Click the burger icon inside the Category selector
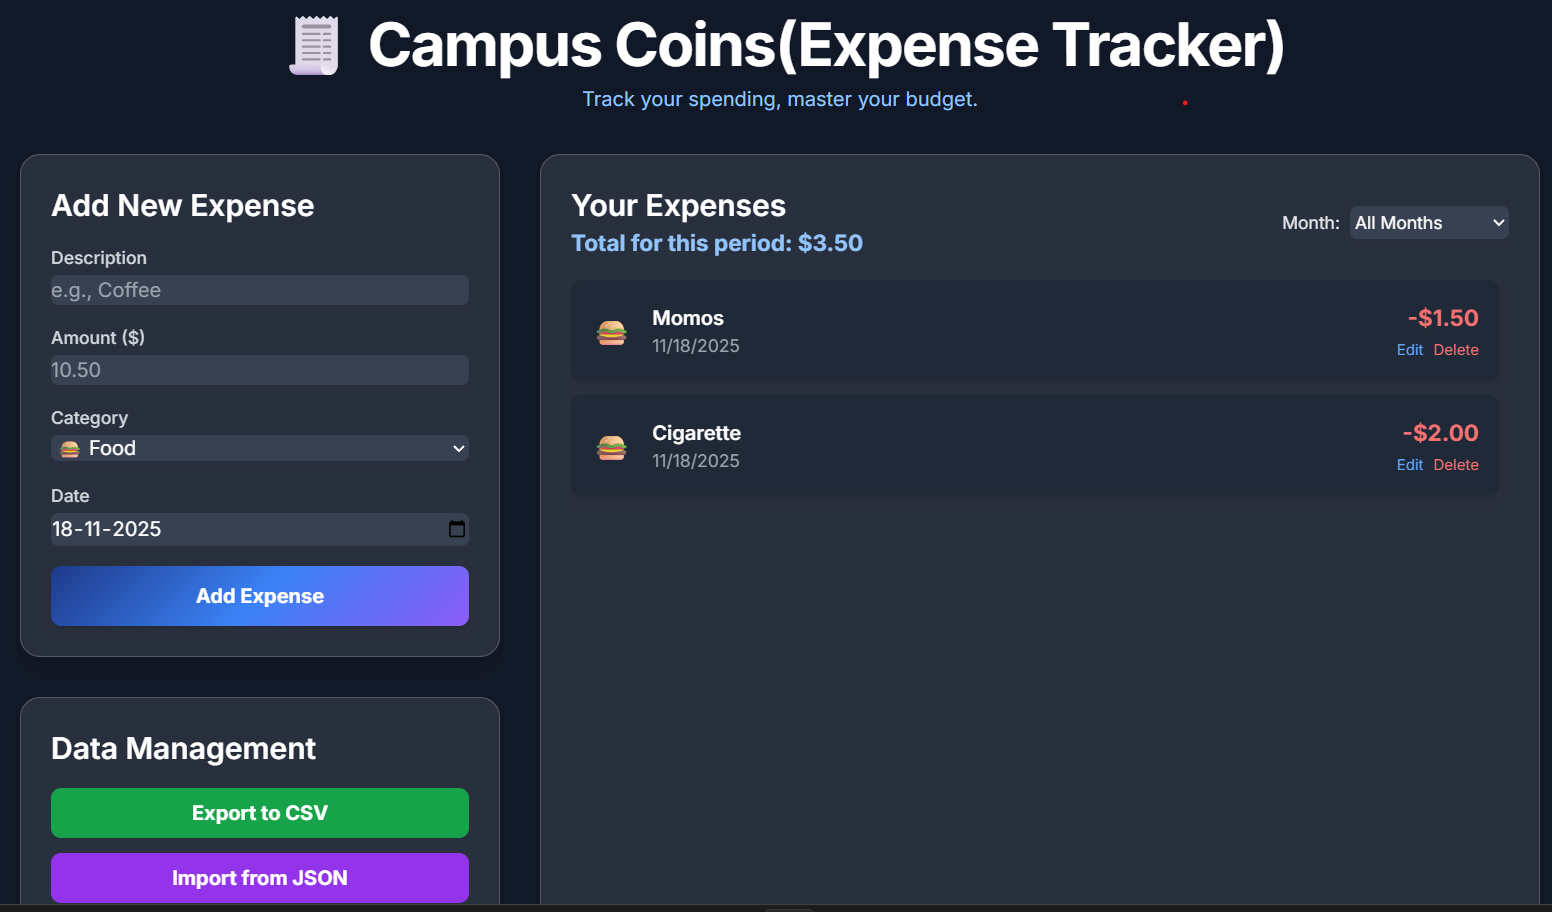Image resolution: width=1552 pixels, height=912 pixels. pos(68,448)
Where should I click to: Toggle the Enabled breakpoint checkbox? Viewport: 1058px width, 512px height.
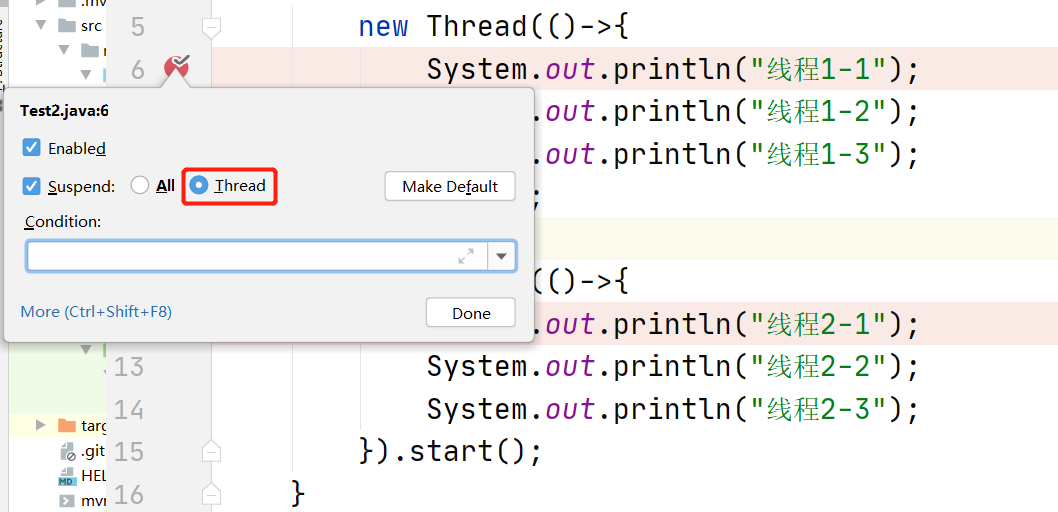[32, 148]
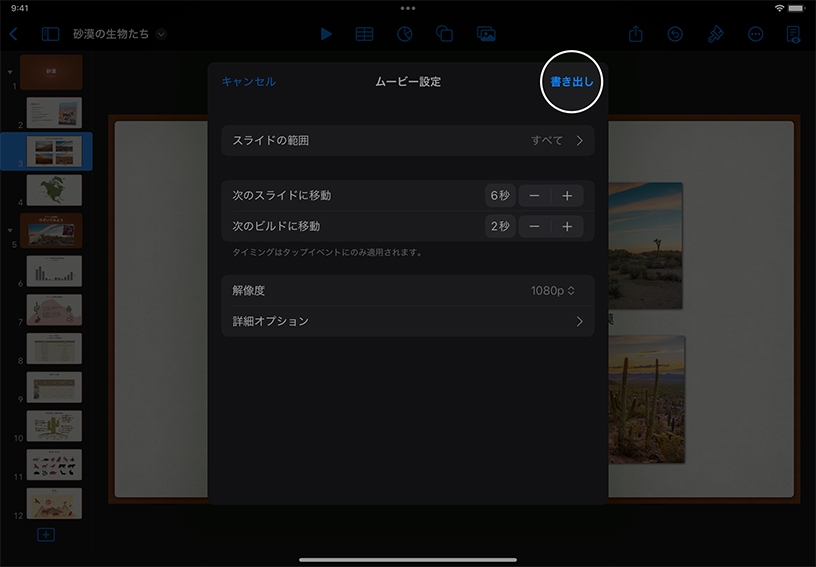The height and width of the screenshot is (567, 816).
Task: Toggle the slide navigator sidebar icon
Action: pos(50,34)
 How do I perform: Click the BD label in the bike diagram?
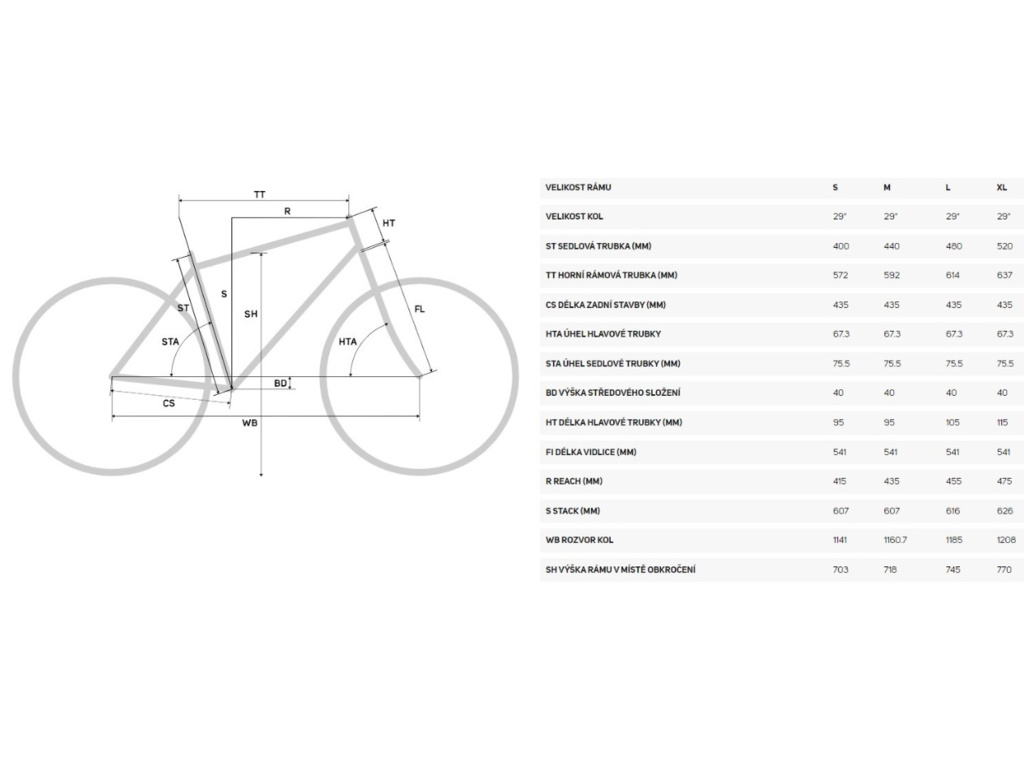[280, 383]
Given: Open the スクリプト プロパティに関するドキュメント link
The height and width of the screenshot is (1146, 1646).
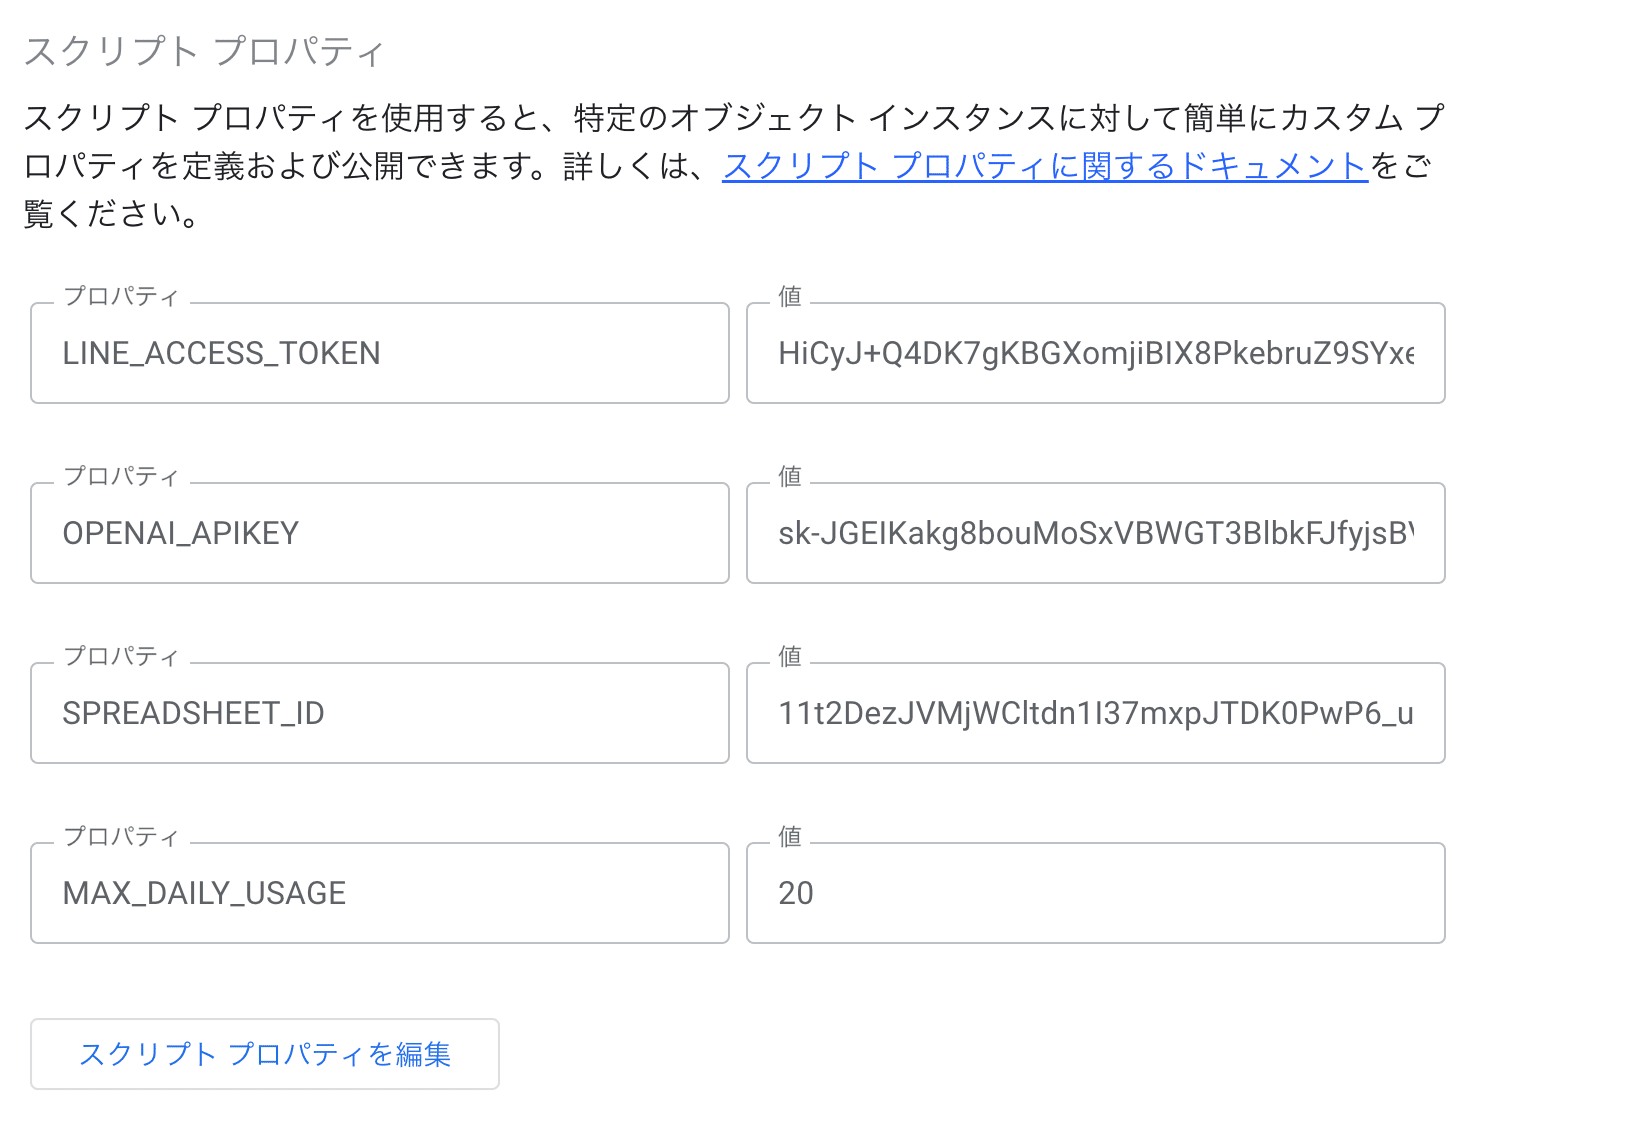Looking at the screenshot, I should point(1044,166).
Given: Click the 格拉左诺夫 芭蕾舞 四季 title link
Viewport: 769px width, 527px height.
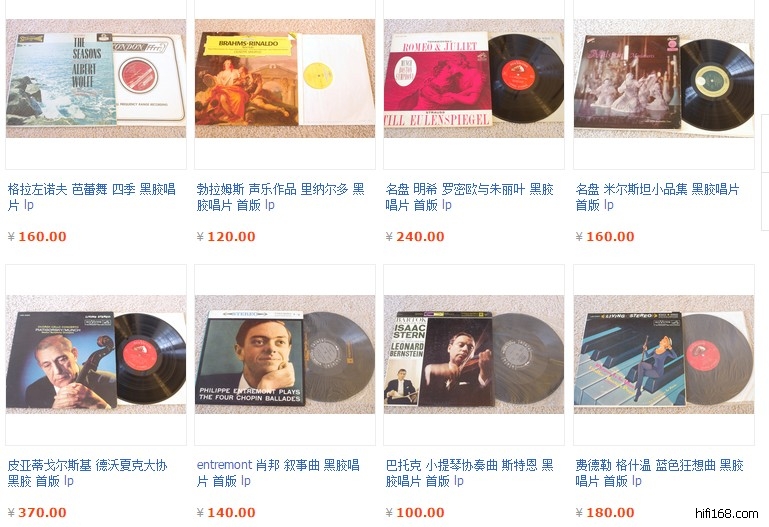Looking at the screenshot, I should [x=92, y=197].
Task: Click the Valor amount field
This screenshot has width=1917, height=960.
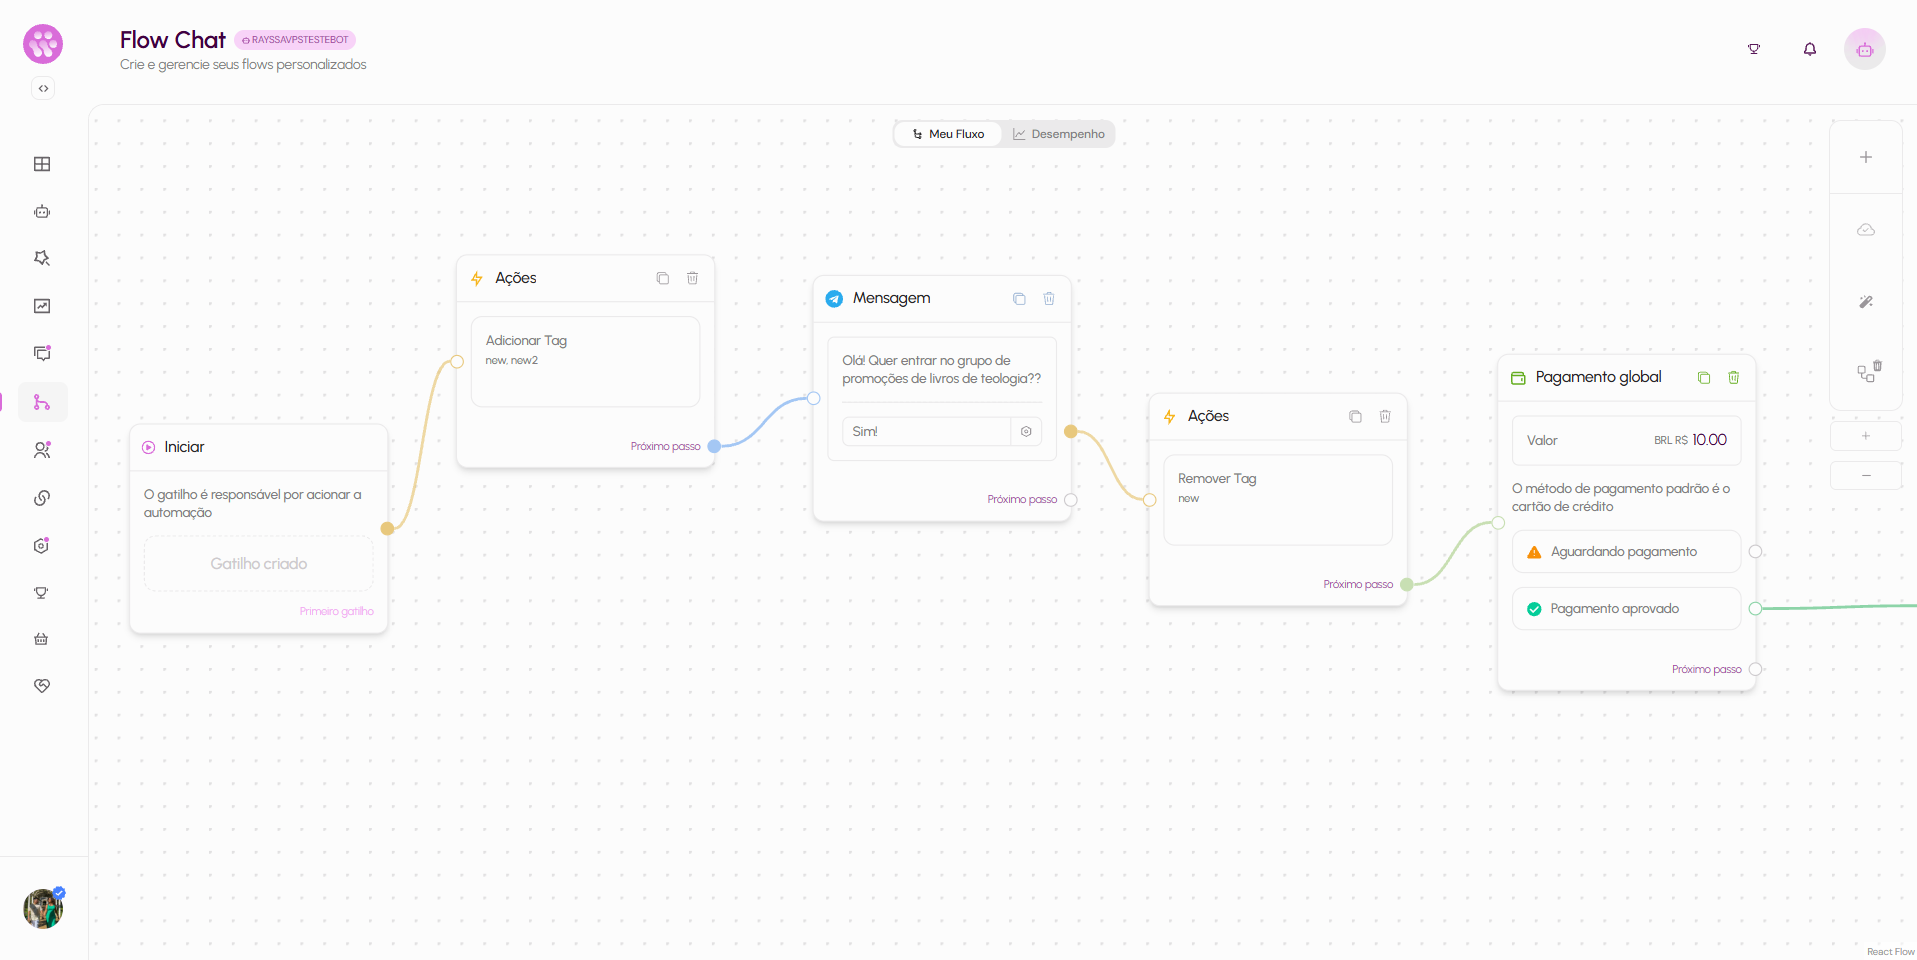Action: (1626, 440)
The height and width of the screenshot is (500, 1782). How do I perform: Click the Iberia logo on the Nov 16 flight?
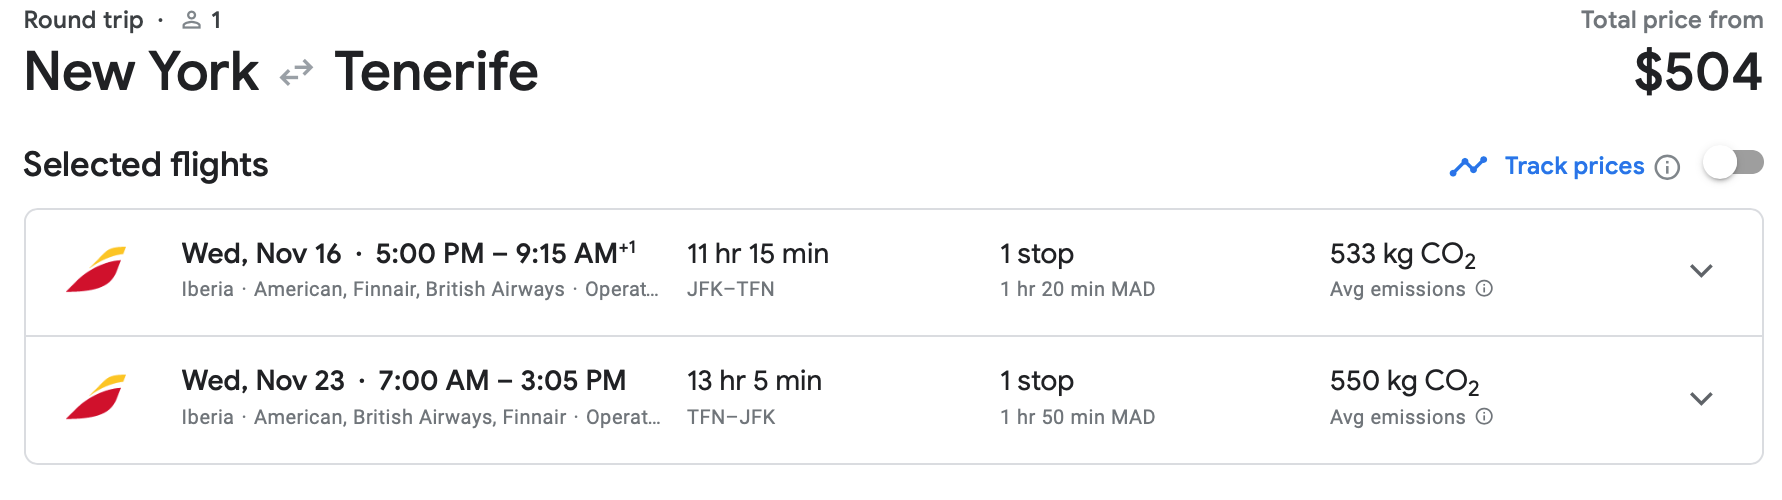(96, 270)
##############################
* _Work request_: Keeping every word as it is, write out all the data and omit the pictures.

* _Expected output_:
Click the burger icon inside the Category selector
Image resolution: width=1552 pixels, height=912 pixels. pos(68,448)
Where should I click to: Toggle the Enabled breakpoint checkbox? Viewport: 1058px width, 512px height.
[32, 148]
The height and width of the screenshot is (567, 816).
Task: Toggle the slide navigator sidebar icon
Action: pos(50,34)
 How do I perform: Click the BD label in the bike diagram?
[280, 383]
Given: Open the スクリプト プロパティに関するドキュメント link
The height and width of the screenshot is (1146, 1646).
Looking at the screenshot, I should point(1044,166).
Given: Click the 格拉左诺夫 芭蕾舞 四季 title link
Viewport: 769px width, 527px height.
Looking at the screenshot, I should [x=92, y=197].
Task: Click the Valor amount field
This screenshot has width=1917, height=960.
Action: (1626, 440)
The height and width of the screenshot is (500, 1782). How do I perform: Click the Iberia logo on the Nov 16 flight?
(96, 270)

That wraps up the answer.